Por lo tanto, es la melancolía interlocutora de la muerte. Cuando la vida ha perdido su seducción, comprobándose esto mediante lo que se puede llamar no congoja pasajera, sino conocimiento claro, preciso, terminante, de la nada del mundo, pesar metafísico que nace de una intuición constante e inconfusa, se confirma por la comprensión y no deja nada fuera de ese entender, entonces sólo queda la muerte como consecuencia lógica de la aflicción universal. Lo cual no significa el suicidio de quien logre esa especie de iluminación. Significa más bien el alejamiento interior del mundo, aunque dejando subsistir todas las innumerables y complicadas relaciones del conocedor con aquél, lo cual determina una conducta peculiar, cuyo deber primordial es la enseñanza y práctica de ese conocimiento básico.

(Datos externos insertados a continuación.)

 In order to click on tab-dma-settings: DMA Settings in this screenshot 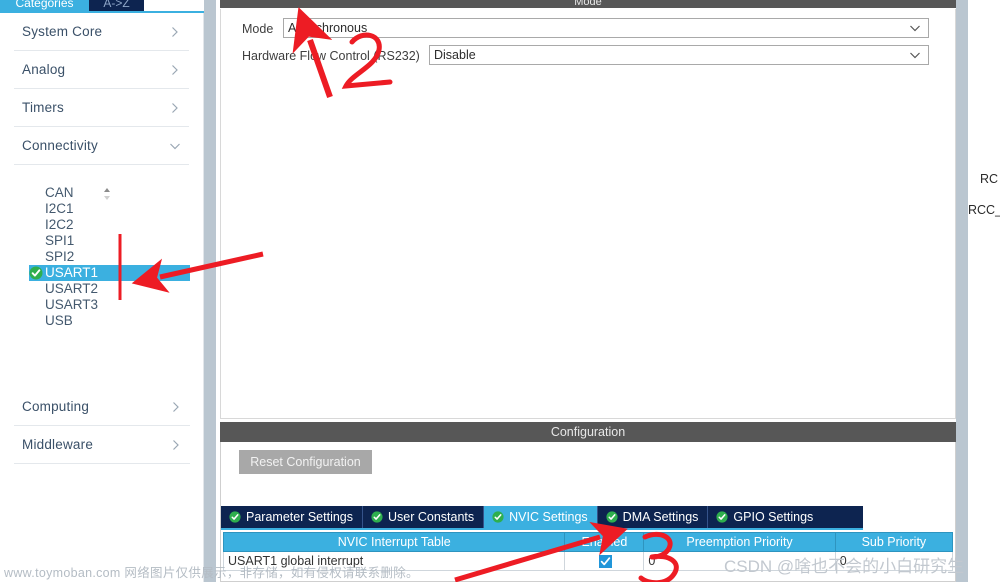, I will do `click(653, 517)`.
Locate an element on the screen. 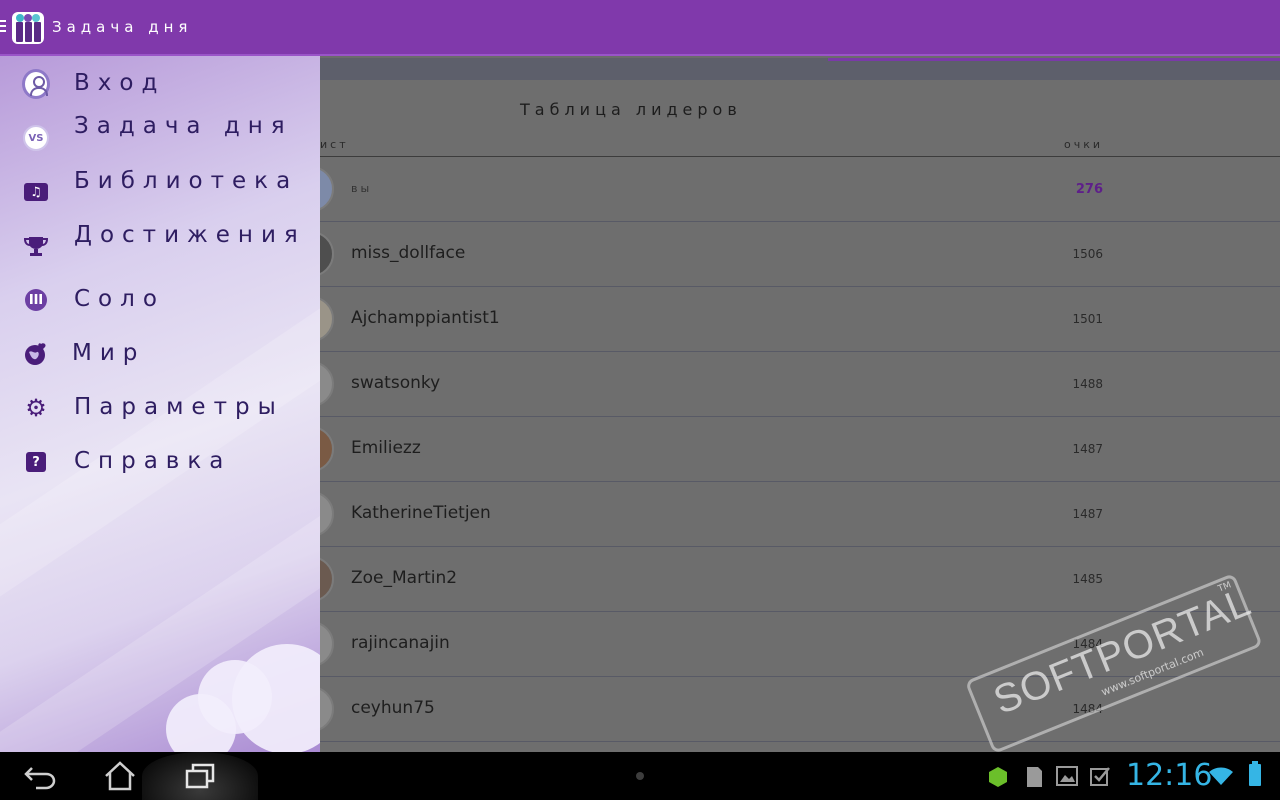 This screenshot has width=1280, height=800. battery-icon is located at coordinates (1255, 774).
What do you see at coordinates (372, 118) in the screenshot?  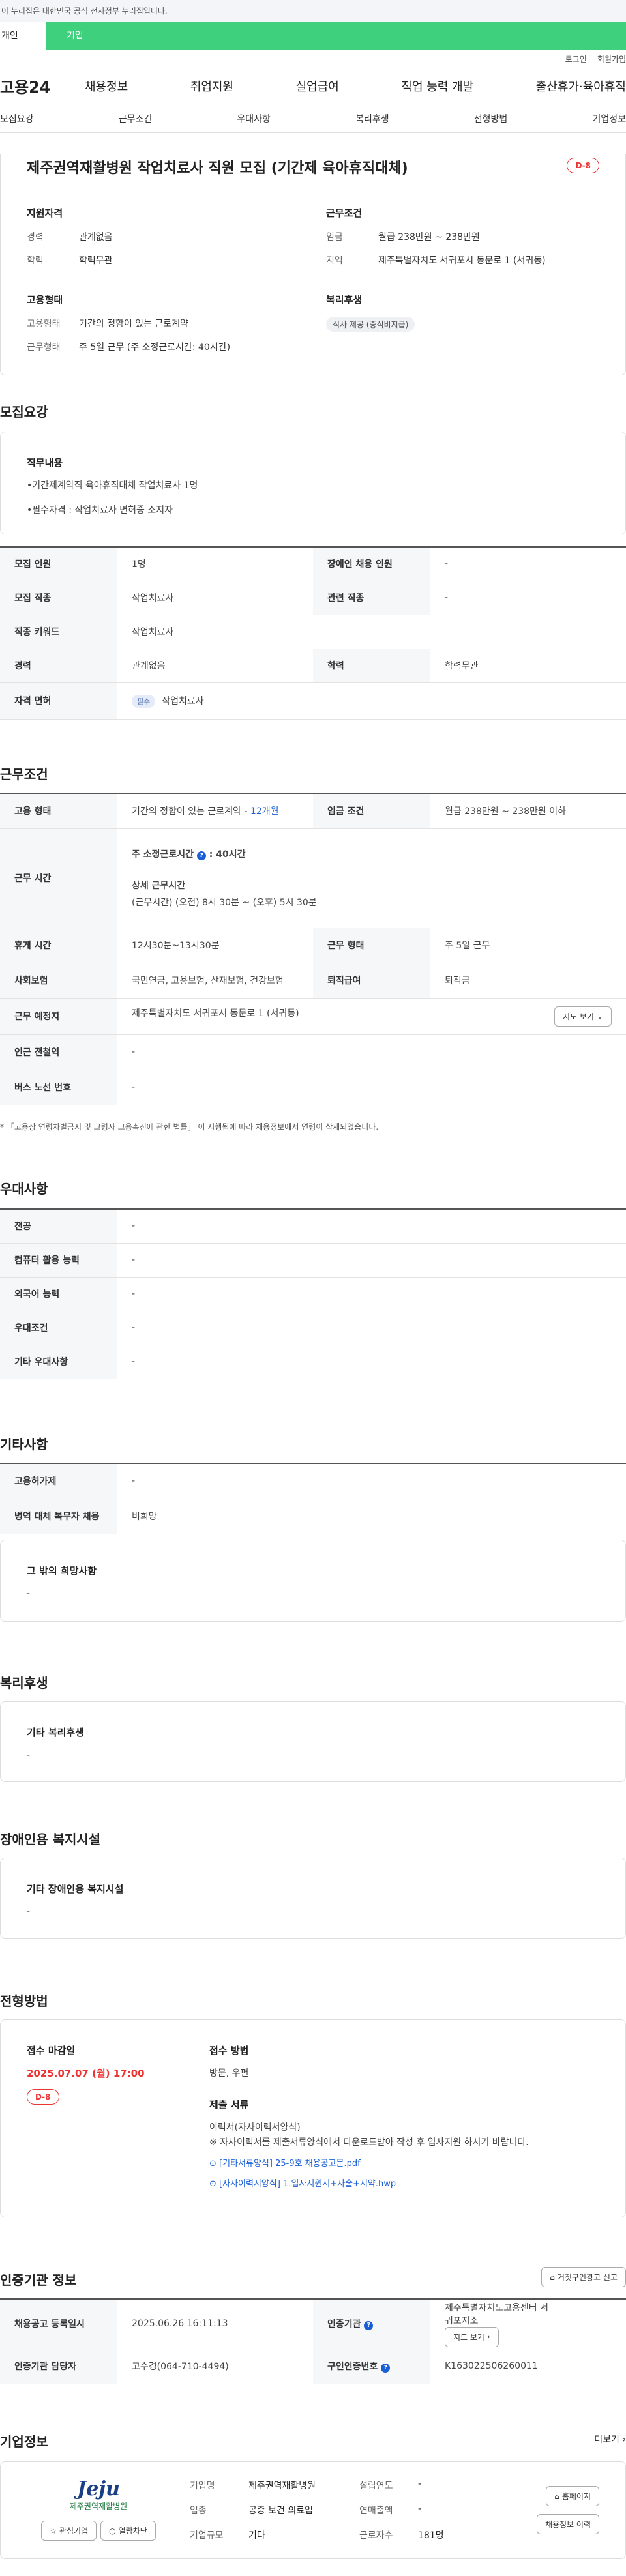 I see `anchor-welfare: 복리후생` at bounding box center [372, 118].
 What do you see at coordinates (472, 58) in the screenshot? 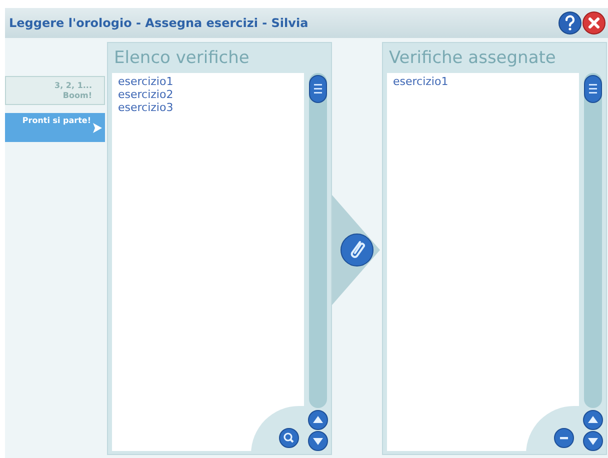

De esto hemos hablado en los capítulos relativos al “pesimismo heroico”, de nuestro libro Hombre y tiempo.
Alguien objetará: si la melancolía trae consigo el hastío y la abulia, cómo ha de dar ejemplo el sabio del apartarse del mundo, enseñar ese apartamiento y, sin embargo, seguir vinculado con las personas, etc. Sin duda, esto no ocurre mientras esté la melancolía enseñando, por así decirlo: cuando el hombre se halle inerme, embarazadas sus facultades, arcilla informe de la que cabe plasmar cualquier cosa. En tal estado se encuentra el hombre prácticamente en éxtasis, fuera de sí, etimológicamente hablando. Luego vuelve a sí, y supuesto que haya interpretado con corrección su experiencia y no la juzgue simplemente estado morboso, se ve provisto de un saber nuevo, como viajero que se haya aventurado por tierras ignotas; entonces puede ser maestro en el mundo, tras haber estado radicalmente alejado de cualquier objeto o haber visto de forma inequívoca el sin fundamento de la cosas.